#### Given task:
Write out everything from the line containing "The height and" down to the line containing "Action: pos(118,23)", both included, in the records below, leaving out the pictures.

#### Provided entries:
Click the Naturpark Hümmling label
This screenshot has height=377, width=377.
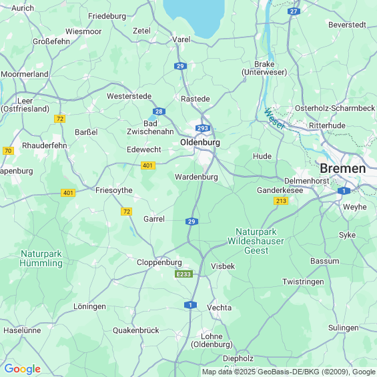(x=41, y=258)
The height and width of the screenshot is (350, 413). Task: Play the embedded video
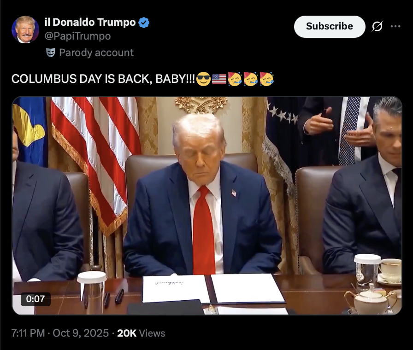point(207,205)
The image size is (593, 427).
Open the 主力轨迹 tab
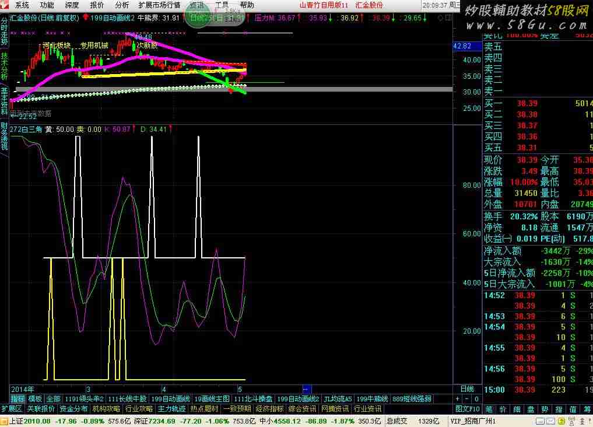tap(171, 408)
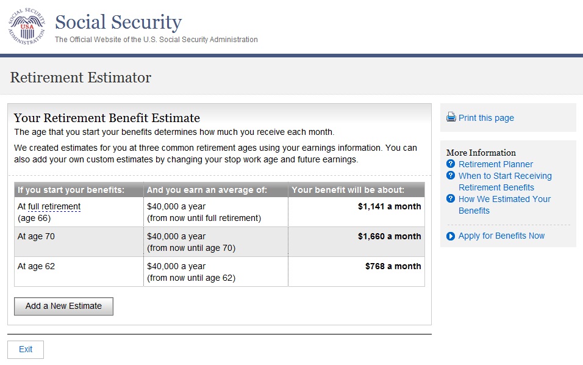The image size is (583, 365).
Task: Open the Social Security site title
Action: pos(118,23)
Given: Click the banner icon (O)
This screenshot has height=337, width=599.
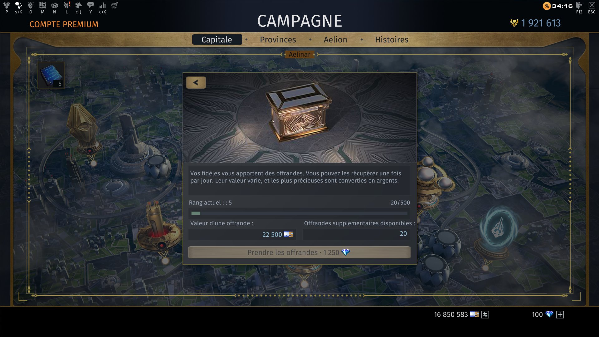Looking at the screenshot, I should (31, 6).
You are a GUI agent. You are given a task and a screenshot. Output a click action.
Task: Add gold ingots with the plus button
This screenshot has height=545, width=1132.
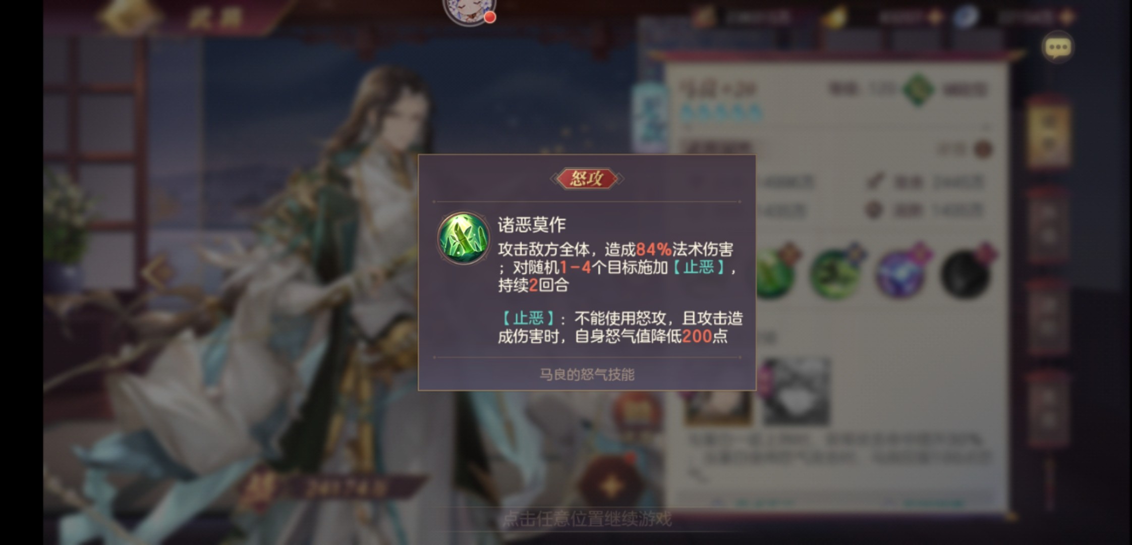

#### Result for this exercise:
The height and width of the screenshot is (350, 413). Task: Play the embedded video
point(207,205)
The image size is (593, 427).
Open the 主力轨迹 tab
tap(171, 408)
The image size is (583, 365).
Task: Open the Social Security site title
Action: pos(118,23)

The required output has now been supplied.